“Cinematic advertising” is reshaping the consumer battleground.

Nexus Studios brings a concept to glorious, animated life in “The Story of an Idea.” This year’s ADDY Awards more closely resemble the Cannes Film Festival than an advertising show. Complex characters. Sharp dialogue. Action, drama, romance. Scenes that have parents covering their children’s eyes, alongside expensive, Pixar-quality animations that have audiences reaching for the tissues. Hollywood-quality advertising is nothing new, but this is different. The nature of the branded film has evolved. The production values are higher, as is the narrative quality. Much of this content is long-form, asking audiences to invest 20 minutes or more to an advertisement. That’s a daunting challenge. And there’s only one way for brands to achieve it: Craft compelling stories – textured, emotional content that stands on its own as a valuable addition to the zeitgeist. Gone are the days of positioning a Coke within frame and calling it an effective ad.
Leo Burnett weaves a stunning (and lengthy) narrative with the 20-minute “Danielle.” In 2018, agencies are crafting rich narratives, where the branding functions as a subtle undertone, rather a jarring interruption. The reward is lucrative. Compelling, branded storytelling is now some of the most shared content on social media. It’s successful, because it’s authentically engaging. These films aren’t hiding the fact that they’re advertisements. They aren’t pretending to be something else. They aren’t “going undercover” to trick the consumer into watching them. Instead, they present a story that genuinely demands to be shared, and audiences in 2018 are more receptive to this breed of content than ever. “You’re telling stories that are truly compelling. But, at the root of that story, you have your brand. That’s an important connection.
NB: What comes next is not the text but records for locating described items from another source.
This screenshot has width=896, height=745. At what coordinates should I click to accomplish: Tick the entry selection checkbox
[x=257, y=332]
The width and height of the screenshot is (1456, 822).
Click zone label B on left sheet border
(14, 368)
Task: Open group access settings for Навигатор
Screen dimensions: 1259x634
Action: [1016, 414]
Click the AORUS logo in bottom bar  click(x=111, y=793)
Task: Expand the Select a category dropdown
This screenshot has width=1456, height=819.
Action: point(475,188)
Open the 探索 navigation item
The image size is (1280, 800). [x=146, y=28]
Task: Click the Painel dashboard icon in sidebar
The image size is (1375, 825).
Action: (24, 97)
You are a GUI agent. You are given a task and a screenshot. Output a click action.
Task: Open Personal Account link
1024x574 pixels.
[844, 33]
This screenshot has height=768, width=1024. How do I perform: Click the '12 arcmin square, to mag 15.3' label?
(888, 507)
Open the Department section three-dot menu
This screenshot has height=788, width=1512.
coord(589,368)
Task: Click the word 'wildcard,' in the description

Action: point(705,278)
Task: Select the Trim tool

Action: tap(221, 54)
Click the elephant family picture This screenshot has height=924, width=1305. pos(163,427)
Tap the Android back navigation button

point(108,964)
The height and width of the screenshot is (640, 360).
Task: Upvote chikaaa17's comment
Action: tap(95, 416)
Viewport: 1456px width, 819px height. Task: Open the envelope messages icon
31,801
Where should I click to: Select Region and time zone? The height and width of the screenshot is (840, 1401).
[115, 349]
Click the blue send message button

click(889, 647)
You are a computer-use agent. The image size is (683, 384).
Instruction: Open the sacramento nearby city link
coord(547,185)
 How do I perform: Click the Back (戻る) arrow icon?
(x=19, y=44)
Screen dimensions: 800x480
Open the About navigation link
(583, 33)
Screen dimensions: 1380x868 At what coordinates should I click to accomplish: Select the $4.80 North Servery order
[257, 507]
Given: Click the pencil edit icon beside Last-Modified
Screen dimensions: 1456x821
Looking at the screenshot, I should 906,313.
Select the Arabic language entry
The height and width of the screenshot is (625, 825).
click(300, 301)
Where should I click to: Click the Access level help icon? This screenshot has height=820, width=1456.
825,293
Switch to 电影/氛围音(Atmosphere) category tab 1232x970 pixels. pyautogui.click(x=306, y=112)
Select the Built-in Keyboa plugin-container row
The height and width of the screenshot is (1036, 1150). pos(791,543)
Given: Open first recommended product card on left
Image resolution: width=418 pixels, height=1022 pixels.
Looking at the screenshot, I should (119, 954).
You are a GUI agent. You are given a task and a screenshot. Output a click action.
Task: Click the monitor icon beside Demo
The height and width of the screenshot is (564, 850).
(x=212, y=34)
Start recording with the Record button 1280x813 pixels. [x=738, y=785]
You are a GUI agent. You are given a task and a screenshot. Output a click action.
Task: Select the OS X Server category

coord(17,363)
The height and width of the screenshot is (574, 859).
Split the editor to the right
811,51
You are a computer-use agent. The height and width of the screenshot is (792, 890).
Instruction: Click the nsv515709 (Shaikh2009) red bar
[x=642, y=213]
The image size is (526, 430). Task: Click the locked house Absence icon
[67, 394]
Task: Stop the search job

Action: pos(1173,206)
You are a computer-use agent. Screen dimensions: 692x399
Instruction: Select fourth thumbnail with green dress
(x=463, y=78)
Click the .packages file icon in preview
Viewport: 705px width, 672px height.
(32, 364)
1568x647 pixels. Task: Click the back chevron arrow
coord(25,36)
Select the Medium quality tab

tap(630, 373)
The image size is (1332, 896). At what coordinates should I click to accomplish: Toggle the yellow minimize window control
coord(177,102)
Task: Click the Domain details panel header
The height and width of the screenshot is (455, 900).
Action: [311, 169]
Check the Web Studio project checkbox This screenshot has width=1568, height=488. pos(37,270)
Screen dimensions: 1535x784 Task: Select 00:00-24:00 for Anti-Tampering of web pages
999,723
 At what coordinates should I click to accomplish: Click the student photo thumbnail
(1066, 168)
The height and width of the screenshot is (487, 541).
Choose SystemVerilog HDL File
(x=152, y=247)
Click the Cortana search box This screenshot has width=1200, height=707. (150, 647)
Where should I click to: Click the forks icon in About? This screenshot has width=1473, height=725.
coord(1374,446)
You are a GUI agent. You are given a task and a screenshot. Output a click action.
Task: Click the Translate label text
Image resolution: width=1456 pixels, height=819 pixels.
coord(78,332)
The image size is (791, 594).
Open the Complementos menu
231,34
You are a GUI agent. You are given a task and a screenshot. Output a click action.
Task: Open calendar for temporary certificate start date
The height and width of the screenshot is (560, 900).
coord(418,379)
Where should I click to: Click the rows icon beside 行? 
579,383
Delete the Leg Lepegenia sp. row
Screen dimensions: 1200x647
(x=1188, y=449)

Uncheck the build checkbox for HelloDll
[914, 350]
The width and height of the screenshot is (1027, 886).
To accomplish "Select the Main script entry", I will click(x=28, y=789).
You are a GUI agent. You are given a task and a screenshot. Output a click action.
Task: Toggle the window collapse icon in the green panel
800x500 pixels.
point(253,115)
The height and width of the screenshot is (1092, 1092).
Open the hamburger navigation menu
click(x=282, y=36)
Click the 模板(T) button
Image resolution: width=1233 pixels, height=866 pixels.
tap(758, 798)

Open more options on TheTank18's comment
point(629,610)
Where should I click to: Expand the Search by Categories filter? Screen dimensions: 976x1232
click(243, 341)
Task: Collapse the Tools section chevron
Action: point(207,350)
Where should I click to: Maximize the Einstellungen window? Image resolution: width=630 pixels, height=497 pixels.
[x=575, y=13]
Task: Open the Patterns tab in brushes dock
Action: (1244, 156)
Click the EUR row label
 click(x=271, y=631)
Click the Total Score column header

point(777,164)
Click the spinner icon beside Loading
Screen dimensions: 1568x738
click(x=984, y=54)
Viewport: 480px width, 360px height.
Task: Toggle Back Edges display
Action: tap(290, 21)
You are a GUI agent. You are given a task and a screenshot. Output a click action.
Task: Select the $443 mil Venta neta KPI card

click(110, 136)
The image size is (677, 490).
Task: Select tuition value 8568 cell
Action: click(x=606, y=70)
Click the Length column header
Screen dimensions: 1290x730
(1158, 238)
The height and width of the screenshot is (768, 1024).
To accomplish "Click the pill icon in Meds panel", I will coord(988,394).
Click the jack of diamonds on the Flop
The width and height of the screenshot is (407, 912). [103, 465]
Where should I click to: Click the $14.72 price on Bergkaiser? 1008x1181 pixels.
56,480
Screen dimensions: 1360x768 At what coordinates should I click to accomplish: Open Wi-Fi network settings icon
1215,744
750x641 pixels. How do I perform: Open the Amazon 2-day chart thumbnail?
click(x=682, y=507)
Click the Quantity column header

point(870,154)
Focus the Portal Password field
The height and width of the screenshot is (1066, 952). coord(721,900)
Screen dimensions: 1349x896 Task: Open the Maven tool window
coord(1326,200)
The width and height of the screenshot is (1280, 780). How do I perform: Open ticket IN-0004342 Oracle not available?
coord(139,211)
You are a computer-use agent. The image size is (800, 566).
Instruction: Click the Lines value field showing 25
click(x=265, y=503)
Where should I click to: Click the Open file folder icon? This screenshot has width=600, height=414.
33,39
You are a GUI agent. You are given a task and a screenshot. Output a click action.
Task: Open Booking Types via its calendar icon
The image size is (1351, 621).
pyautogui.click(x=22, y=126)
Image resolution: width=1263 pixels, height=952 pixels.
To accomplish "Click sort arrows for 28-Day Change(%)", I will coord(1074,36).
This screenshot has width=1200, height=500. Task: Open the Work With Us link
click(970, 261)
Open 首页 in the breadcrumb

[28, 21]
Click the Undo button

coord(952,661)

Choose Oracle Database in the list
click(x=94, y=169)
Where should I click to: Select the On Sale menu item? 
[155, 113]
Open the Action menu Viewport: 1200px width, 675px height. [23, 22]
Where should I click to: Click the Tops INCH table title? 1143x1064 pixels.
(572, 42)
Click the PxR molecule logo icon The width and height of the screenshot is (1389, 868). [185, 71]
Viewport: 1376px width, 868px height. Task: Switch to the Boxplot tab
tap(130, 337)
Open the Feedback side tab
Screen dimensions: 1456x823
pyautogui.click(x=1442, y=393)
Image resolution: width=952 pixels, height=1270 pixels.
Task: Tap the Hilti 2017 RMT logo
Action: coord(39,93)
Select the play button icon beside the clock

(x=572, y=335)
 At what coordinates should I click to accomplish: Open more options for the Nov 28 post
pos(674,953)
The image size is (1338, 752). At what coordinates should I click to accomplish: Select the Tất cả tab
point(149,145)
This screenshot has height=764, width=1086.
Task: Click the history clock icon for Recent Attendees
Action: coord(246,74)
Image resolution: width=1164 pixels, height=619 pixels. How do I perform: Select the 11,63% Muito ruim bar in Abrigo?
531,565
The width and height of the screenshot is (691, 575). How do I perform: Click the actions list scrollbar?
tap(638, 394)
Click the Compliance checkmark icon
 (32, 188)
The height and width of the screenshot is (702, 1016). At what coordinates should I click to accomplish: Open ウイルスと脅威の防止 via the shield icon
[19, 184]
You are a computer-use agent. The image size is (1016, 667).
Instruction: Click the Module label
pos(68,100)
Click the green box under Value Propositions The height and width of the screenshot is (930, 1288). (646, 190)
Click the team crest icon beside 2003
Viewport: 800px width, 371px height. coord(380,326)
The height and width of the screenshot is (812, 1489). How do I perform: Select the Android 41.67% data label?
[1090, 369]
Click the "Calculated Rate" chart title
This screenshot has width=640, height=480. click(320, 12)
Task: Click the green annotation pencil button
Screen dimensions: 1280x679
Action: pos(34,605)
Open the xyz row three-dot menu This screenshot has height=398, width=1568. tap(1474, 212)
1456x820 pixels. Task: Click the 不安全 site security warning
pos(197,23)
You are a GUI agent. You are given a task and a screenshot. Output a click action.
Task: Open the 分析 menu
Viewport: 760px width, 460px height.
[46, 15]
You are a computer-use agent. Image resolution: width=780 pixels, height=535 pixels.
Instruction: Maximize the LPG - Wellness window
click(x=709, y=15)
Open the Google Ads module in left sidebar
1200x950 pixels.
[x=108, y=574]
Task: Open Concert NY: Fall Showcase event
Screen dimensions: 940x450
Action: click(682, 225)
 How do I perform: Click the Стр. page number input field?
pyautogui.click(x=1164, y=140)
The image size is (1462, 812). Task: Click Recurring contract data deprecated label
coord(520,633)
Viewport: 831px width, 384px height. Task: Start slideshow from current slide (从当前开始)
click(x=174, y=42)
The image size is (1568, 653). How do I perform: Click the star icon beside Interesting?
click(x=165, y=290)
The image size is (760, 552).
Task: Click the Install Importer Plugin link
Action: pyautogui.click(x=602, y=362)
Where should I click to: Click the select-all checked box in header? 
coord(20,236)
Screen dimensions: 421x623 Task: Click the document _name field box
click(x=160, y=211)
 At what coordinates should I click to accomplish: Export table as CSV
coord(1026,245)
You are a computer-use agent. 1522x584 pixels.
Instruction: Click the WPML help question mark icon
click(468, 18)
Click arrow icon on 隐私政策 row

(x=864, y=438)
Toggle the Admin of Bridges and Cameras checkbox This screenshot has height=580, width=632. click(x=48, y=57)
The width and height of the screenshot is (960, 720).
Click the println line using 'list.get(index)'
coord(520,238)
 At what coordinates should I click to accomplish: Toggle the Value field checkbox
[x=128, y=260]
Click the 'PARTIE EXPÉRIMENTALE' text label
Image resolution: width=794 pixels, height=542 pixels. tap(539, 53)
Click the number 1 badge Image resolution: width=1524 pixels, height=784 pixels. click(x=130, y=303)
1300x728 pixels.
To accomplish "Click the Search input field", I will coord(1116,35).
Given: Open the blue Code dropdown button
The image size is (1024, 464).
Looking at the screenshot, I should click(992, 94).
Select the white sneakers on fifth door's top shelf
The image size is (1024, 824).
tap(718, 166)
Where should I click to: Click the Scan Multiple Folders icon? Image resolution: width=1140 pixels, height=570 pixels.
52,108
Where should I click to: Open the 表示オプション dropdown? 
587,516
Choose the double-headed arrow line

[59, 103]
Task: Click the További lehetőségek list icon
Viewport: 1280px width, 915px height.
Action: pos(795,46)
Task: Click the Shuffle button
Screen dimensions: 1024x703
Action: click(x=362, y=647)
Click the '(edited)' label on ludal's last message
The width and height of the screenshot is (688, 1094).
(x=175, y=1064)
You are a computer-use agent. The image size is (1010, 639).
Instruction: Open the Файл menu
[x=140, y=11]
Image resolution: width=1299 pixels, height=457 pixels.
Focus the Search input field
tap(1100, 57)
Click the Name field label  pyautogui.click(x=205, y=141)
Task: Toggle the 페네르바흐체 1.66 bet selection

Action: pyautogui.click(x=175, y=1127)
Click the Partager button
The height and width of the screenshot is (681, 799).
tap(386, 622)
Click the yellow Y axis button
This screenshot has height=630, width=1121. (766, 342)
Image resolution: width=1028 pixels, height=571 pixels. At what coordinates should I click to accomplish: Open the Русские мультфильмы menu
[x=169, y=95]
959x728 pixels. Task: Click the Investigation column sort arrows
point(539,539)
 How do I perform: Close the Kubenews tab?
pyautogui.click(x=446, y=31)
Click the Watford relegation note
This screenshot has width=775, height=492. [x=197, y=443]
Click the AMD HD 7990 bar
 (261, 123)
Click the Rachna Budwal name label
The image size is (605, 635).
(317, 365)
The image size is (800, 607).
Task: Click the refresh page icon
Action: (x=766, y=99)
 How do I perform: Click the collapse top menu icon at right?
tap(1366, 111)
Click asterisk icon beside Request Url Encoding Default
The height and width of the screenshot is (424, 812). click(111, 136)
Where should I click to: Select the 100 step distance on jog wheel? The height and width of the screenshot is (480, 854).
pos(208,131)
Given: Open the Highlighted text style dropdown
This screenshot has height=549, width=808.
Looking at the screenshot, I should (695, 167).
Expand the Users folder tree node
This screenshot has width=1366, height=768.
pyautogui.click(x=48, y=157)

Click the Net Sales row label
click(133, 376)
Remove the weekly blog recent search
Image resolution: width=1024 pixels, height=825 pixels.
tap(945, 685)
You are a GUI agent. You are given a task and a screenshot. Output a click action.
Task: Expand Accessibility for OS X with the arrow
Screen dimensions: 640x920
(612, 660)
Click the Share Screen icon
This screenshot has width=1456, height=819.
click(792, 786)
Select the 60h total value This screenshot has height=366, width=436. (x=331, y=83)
Fall in love with the narrative, and you’ll fall in love with the brand behind it.” – Jay Paonessa, Vice President and Creative Director, MACLYN
Droga5 tells a timely story about the value of journalism in “The Truth is Hard to Find.”   This marks a shift – in terms of possibilities, but also standards. Today’s consumers are more willing than ever to engage with branded content, but they’ve also raised their expectations. They demand branding that crafts their cultural mythos, rather than merely appearing in them. They invest in companies that create entertainment, rather than interrupt it. They follow brands that don’t just shoehorn themselves into a story. They follow brands that are the story.